• **Text block**:
First Hurricane Florence; then Hurricane Michael close on its heels, the devastation from the latter rocking Mexico Beach and leaving it in shambles, four states suffering in the aftermath, human lives in the balance, the death toll from the class 4 storm numbering at least 32. How could big data and our advanced IoT technology help mitigate the effects of disasters like this?
We have powerful predictive analytics at our disposal. We have algorithms that can increasingly model future scenarios with surprising accuracy. We have a web of sensors and smartphones distributed across the country. It only makes sense to use these tech advancements to work on mitigating the effects of natural disasters, instead of simply using them to advance business interests.
The thing is, natural disasters hurt everyone, including businesses, not only because of the damage to property but because lives are lost. Furthermore, survivors can suffer from PTSD and a host of other problems after the fact, including depression, homelessness, and poor physical health. Hurricane Florence alone could end up costing $50 billion if not more. Clearly, the government, NGOs, and private interests need an all-hands-on-deck approach to solving the problem of natural disasters.
Predictive Technologies Currently in Place
Yes, there are some intriguing tech solutions for predicting natural disasters already in play, but are they helping? Let’s examine them courtesy of a resource on technology’s role in disaster aid relief from Eastern Kentucky University.
Big data-based solutions
In response to the increasing prevalence of severe forest fires (megafires), the National Center for Atmospheric Research (NCAS) developed a computer model that simulates the interplay of weather and fires. Not only does weather influence the occurrence of fires, the fires we see now create their own weather. Scientists use satellite data to issue a new forecast every 12 hours.
In response to the 2014 King Fire in California’s Sierra Nevadas, which took out 97,000 acres, the NCAS simulated with the help of lidar data and other extensive geographical/floral datasets from the Forest Service and NASA. Through the simulation, scientists determined that highly localized winds played a greater role in spreading the fire than vegetation and drought did. Thanks to this study, firefighting efforts are looking more towards real-time weather updates to figure out how local winds are affecting mega-fires.
When it comes to floods from hurricanes which are almost as deadly as the initial storm surge scientists are also using computer simulations to figure out where the influx of water will be critical.
First, they look at the radar, and detailed computer model forecasts to tease out a storm’s path. Then they run a streamflow simulation that takes into account approximately how much water the storm could drop, in hopes that the simulation will tell them which areas will be hit hardest by the deluge. Then, based on rates of the probability of flooding, which are determined by clustering algorithms, they relay information to local authorities so that evacuations and other preliminary measures can begin before the storm strikes.
Based on experience with Hurricane Harvey, Moor Insights and Strategy senior analyst Chris Wilder points out that machine learning allowed agencies to devise a set of recommendations for evacuation routes, resource staging, and the identification of locations for shelters along these routes.
Wilder is also excited about the IoT’s role because a wide variety of sensors and meters gather the data that machine learning algorithms use to make predictions.

• **Source excerpt**:

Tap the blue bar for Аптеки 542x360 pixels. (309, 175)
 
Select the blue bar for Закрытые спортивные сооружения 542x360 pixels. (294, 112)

• **Exercise brief**:
Copy word for word the passage of the article on big data and natural disasters starting with "First Hurricane Florence;" and going on through "advance business interests.".

• **Exercise output**:
First Hurricane Florence; then Hurricane Michael close on its heels, the devastation from the latter rocking Mexico Beach and leaving it in shambles, four states suffering in the aftermath, human lives in the balance, the death toll from the class 4 storm numbering at least 32. How could big data and our advanced IoT technology help mitigate the effects of disasters like this?
We have powerful predictive analytics at our disposal. We have algorithms that can increasingly model future scenarios with surprising accuracy. We have a web of sensors and smartphones distributed across the country. It only makes sense to use these tech advancements to work on mitigating the effects of natural disasters, instead of simply using them to advance business interests.